Potential Mechanism of S. baicalensis on Lipid Metabolism Explored via Network Pharmacology and Untargeted Lipidomics

Abstract

Background

S. baicalensis, a traditional herb, has great potential in treating diseases associated with aberrant lipid metabolism, such as inflammation, hyperlipidemia, atherosclerosis and Alzheimer’s disease.

Aim of the Study

To elucidate the mechanism by which S. baicalensis modulates lipid metabolism and explore the medicinal effects of S. baicalensis at a holistic level.

Materials and Methods

The potential active ingredients of S. baicalensis and targets involved in regulating lipid metabolism were identified using a network pharmacology approach. Metabolomics was utilized to compare lipids that were altered after S. baicalensis treatment in order to identify significantly altered metabolites, and crucial targets and compounds were validated by molecular docking.

Results

Steroid biosynthesis, sphingolipid metabolism, the PPAR signaling pathway and glycerolipid metabolism were enriched and predicted to be potential pathways upon which S. baicalensis acts. Further metabolomics assays revealed 14 significantly different metabolites were identified as lipid metabolism-associated elements. After the pathway enrichment analysis of the metabolites, cholesterol metabolism and sphingolipid metabolism were identified as the most relevant pathways.
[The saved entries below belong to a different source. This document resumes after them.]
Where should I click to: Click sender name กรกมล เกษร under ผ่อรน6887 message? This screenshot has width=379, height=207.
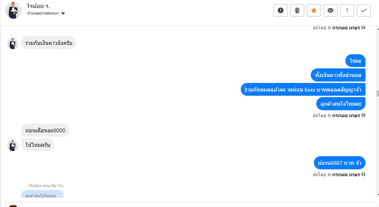tap(346, 175)
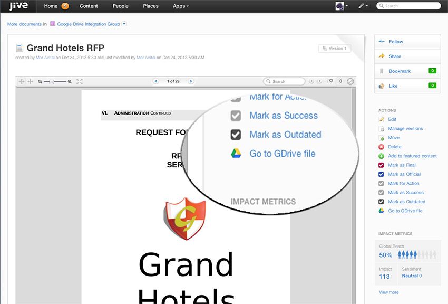Click the Bookmark ribbon icon
The width and height of the screenshot is (448, 304).
[x=381, y=71]
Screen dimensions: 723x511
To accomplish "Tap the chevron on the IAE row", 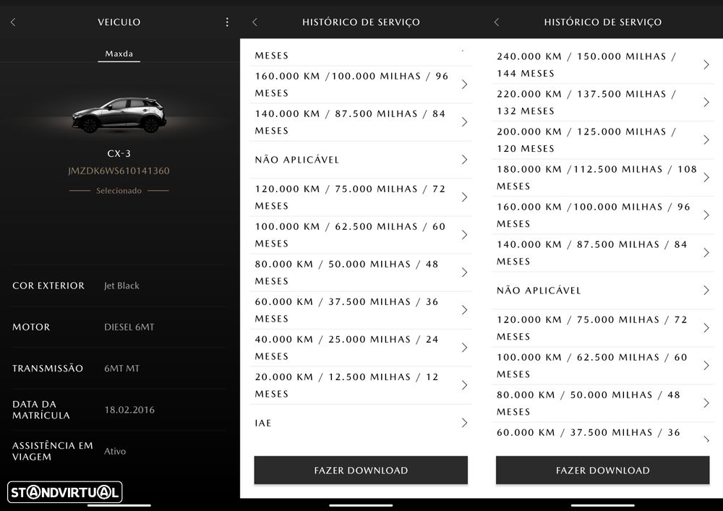I will point(464,423).
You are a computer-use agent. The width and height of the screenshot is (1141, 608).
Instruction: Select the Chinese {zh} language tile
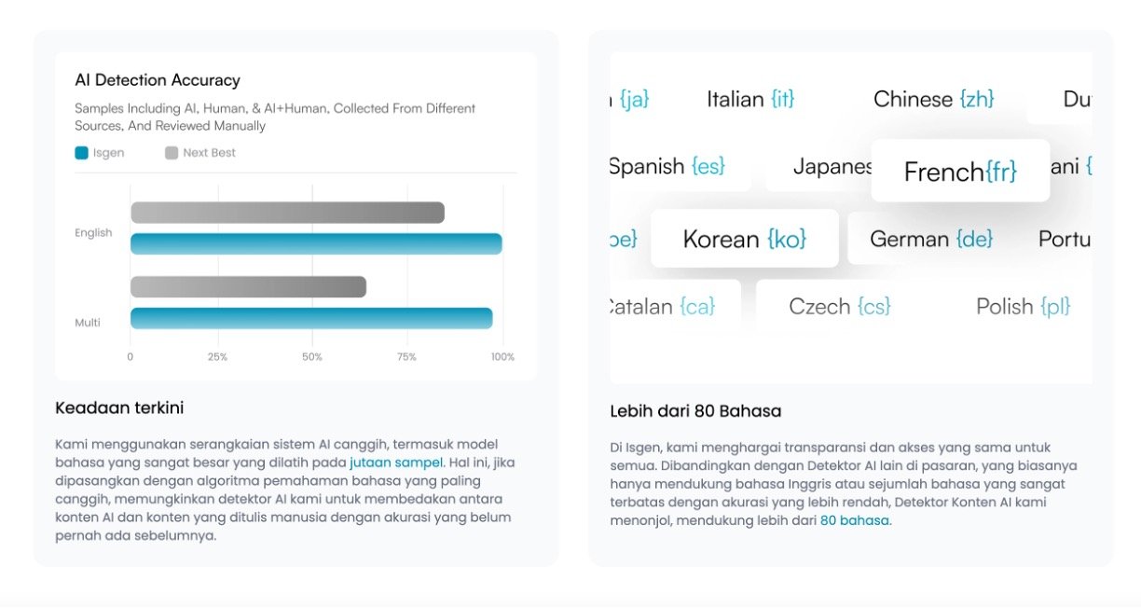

Based on the results of the pathway analysis, sphingolipid and cholesterol biosynthesis and glycerophospholipid metabolism were regarded as key pathways in which S. baicalensis is involved to regulate lipid metabolism.

Conclusion

According to our metabolomics results, S. baicalensis may exert its therapeutic effects by regulating the cholesterol biosynthesis and sphingolipid metabolism pathways. Upon further analysis of the altered metabolites in certain pathways, agents downstream of squalene were significantly upregulated; however, the substrate of SQLE was surprisingly increased. By combining evidence from molecular docking, we speculated that baicalin, a major ingredient of S. baicalensis, may suppress cholesterol biosynthesis by inhibiting SQLE and LSS, which are important enzymes in the cholesterol biosynthesis pathway. In summary, this study provides new insights into the therapeutic effects of S. baicalensis on lipid metabolism using network pharmacology and lipidomics.

Keywords:

• S. baicalensis
• network pharmacology
• cortex metabolomics
• lipid metabolism
• molecular docking

Acknowledgments

This study was financially supported by the National Natural Science Foundation of China (Project Nos. 81873027 and 81573635), the Qing-Lan Project of Jiangsu Province, the Open Project Program of Jiangsu Key Laboratory for Pharmacology and Safety Evaluation of Chinese Materia Medica (No. JKLPSE201820), the Project Funded by the Priority Academic Program Development of Jiangsu Higher Education Institutions (PAPD), the Project of the Innovation Research Team of Nanjing University of Chinese Medicine, and the Project Funded by the Six Talent Project in Jiangsu Province.

Abbreviations

PPARs, peroxisome proliferator-activated receptor; SQLE, squalene monooxygenase; LSS, lanosterol synthase; BBB, bblood-brainbarrier; TCM, traditional Chinese medicine; OB, oral bioavailability; DL, drug-likeness; HPLC, high-performance liquid chromatography; GO, Gene Ontology; BP, biological processes; CC, cellular components; MF, molecular functions; KEGG, Kyoto Encyclopedia of Genes and Genomes; PPI, pprotein–proteininteraction; PCA, principal component analysis; PLSDA, partial lleast-squaresdiscrimination analysis; LacCer, lactosylceramide; GlcCer, glucosylceramide; CE, cholesterol ester; TG, triacylglycerol; SM, sphingomyelin; SOAT, sterol O-acyltransferase; CPT1A, carnitine O-palmitoyltransferase 1, liver isoform; SMPD1, sphingomyelin phosphodiesterase; TYR, tyrosinase; GLY, glycine; CYS, cysteine; PHE, phenylalanine; ILE, isoleucine; VAL, valine; LEU, leucine; PRO, proline.

Disclosure

The authors reported no conflicts of interest for this work and declare that the study was conducted in the absence of any commercial or financial relationships that could be construed as a potential conflict of interest.